Eric Hissom as Cyrano.Ah, that Cyrano. What a charmer. Too bad about the nose.
Thus goes the conflict at the center of Folger’s updated take on the classic Cyrano de Bergerac story. Director Aaron Posner’s Cyrano comes with a new, contemporary translation and a magnetic leading man in Eric Hissom, a boastful and proud man that can live up to his own ego, whether he’s killing 100 men in one drunken brawl, or composing impromptu poetry with barely a moment of thought. He just can’t get the woman he loves, Roxane (a ravishing Brenda Withers), to look past his most distinctive appendage (his nose; get your mind out of the gutter) — or at least, he’s too afraid to try. Instead, he’ll do the dirty work for Christian, a man whose physique has gotten her attention (Bobby Moreno), writing love letters to Roxane on his linguistically clumsy rival’s behalf.
Michael Hollinger’s translation of the French classic has a casual feel to it — it’s conversational, moving forward through snappy prose rather than poetry, and draws laghs whether Cyrano’s launching into a pun-laced stream of self mockery or convincing Roxane’s portly nursemaid (Todd Scofield, in drag and having a ball) to wolf down some pastries and give her charge some privacy.
The staging has a nice energy — Cyrano’s 100-man face off, with the use of dramatic lighting and slicing sound effects, has a pulse-quickening theatricality to it. The play’s strangest quirk is a hasty, flash-forward ending that moves the characters from the heat of war to more than a decade later, when age has rendered them feeble and filled with regret. Despite the jolting transition, the final resolution between Cyrano and the woman he loves is heartfelt and tragically moving.

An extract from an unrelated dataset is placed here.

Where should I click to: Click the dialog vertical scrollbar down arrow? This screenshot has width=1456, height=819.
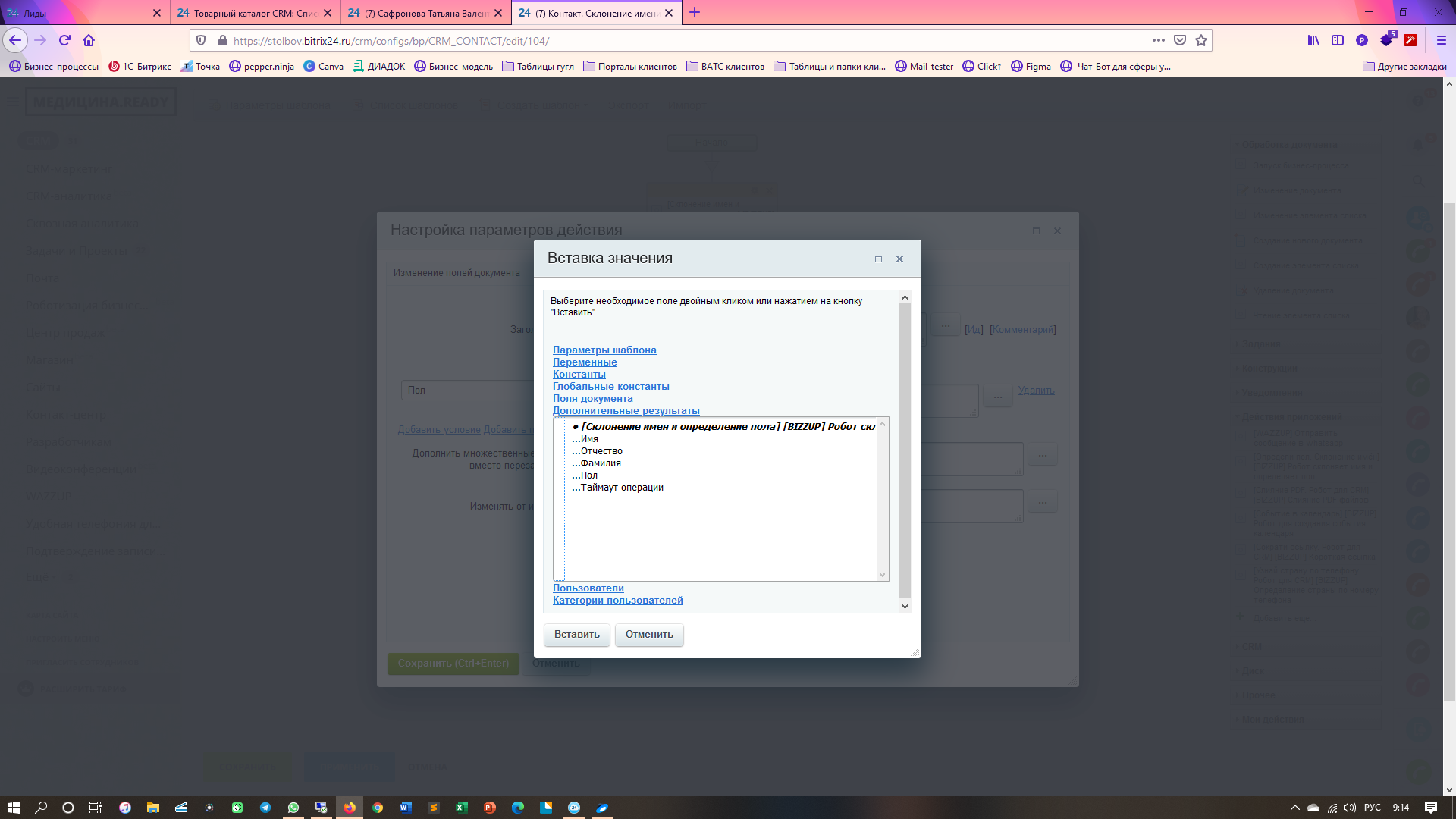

The most unconvincing thing about Folger’s Cyrano may, in fact, be its central conflict. As the title character, Hissom is so charismatic, dashing, romantic and virile (he sings, too), that it’s hard to imagine he has all that much trouble with the ladies, disfigurement aside. But without that suspension of disbelief, we wouldn’t get the chance to spend the evening with these characters, and that would be the real tragedy.
Cyrano runs through June 5 at Folger Shakespeare Library. Tickets are available online.